While many cancer therapies initially can be very successful, tumours often return and spread when remaining cancer cells develop resistance to treatment.
To combat this tendency, Frédéric Thomas of the French National Centre for Scientific Research proposes that cancer researchers take a lesson from our own immune system and explore "natural adaptive therapies."
Such an approach would mimic the immune system's more restrained way of keeping cancer in check by gradually killing off cancerous cells. Ideally, these therapies would remove the evolutionary pressure that often leads to the spread of resistant tumours.
In Thomas' article, published in the open access journal PLOS Biology, he and his colleagues reason that the body has evolved anti-cancer responses that direct and slow the evolution of life-threatening cancer cells by not killing off too many cells too quickly.

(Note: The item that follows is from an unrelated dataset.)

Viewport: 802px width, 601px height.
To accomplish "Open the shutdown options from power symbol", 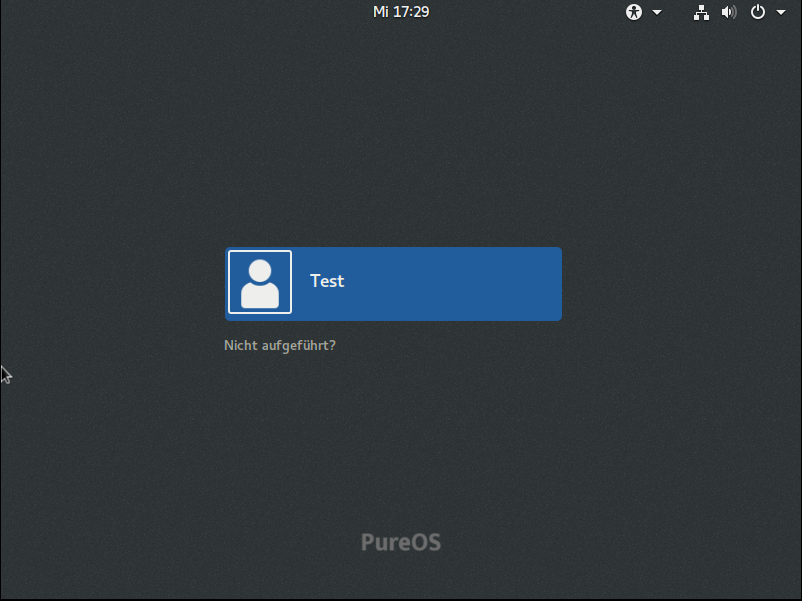I will click(758, 12).
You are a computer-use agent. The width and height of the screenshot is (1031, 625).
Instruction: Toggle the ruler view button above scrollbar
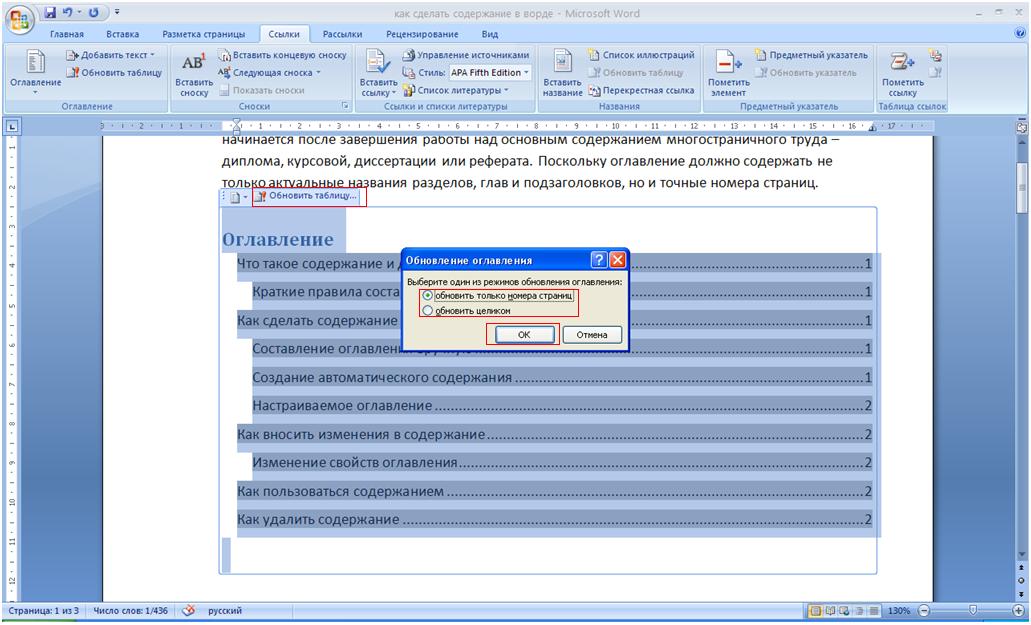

Natural adaptive therapies would use a similar approach to keep tumour size stable, while slowing the evolution of resistance.
This strategy may be especially useful to prolong lifespan and quality of life in patients after a cancer has metastasized.
The authors also explore the risk that cancer immunotherapies may force the immune system to rapidly kill malignant cells in a way that undermines the body's natural adaptive therapies, thus accelerating the evolution of immune resistance.
According to Thomas, further explorations into the mechanisms employed by the immune system to stabilize tumours could help researchers to identify new therapies to prevent tumour growth and metastasis.
Source: PLOS
We are an independent charity and are not backed by a large company or society. We raise every penny ourselves to improve the standards of cancer care through education. You can help us continue our work to address inequalities in cancer care by making a donation.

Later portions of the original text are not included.